The initialization of the GPUs typically takes some time on first run, using driver version 375.10 we have been able to address this problem using the persistence daemon (second run is fast).
However, newer driver versions e.g. 384.69 appear to have a load time exponential in the number of GPUs attached to a single host and these timings are no longer acceptable.
The same exponential behavior seems to be present in both driver versions (375.10 & 384.69), yet are exaggerated in the latter. When using 16 Nvidia GTX 980 GPUs in a single system, we used to experience loading times up to ~30 seconds (375.10), now these are expanded to ~175 seconds (384.69). After the 13th GPU, the initialization times for each additional GPU follow an exponential function. The first driver where this behavior occurs seems to be 375.20, and again are magnified in the newer driver versions.

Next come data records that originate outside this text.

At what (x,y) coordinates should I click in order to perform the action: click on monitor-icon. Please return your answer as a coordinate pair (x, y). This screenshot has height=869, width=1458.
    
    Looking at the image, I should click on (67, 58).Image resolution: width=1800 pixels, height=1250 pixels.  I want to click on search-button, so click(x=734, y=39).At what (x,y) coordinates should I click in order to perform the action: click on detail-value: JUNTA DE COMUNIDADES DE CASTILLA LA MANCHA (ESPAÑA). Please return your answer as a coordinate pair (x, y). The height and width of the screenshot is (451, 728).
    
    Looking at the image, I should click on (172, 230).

As a test application we run nvidia-smi without any additional parameters. The nvidia-smi process uses 100% of the CPU for most of the initialization period and the system is irresponsible for a while until initialization has ended.
Our system runs a PCI-e switched environment, our hypothesis is that the problem is either caused by GPU p2p communication which times out (interrupt timeout, polling the GPU in a busy wait loop) or by a resource exhaustion problem (not able to address enough IOMMU memory).
Our base OS is Fedora, we have performed extensive tests (all recent driver versions, 375, 378, 381, 384) on two different Fedora versions FC23 and FC26, using different kernel versions (4.2.3 & 4.11.8). The same problem occurs on Ubuntu 16.04 (stock kernel) and Debian (kernel 3.16.0).
I’ve profiled and straced the latest driver (384.69) and most of the time seems to be spent in the recursive _nv028404rm() function while opening a Nvidia device e.g. /dev/nvidia15
Is it possible e.g. to disable the p2p communication/peer discovery between GPUs as this is not required for our application? I’ve tried all the driver options (NVreg) but these do not seem to make a difference on the initialization timings.
Could you provide an explanation on the differences in loading times, and the initialization routines, between driver versions that seems to cause this behavior?
Or could you address the cause of this issue (provide a solution)?
We can provide more details/debug reports you might need, preferably through email.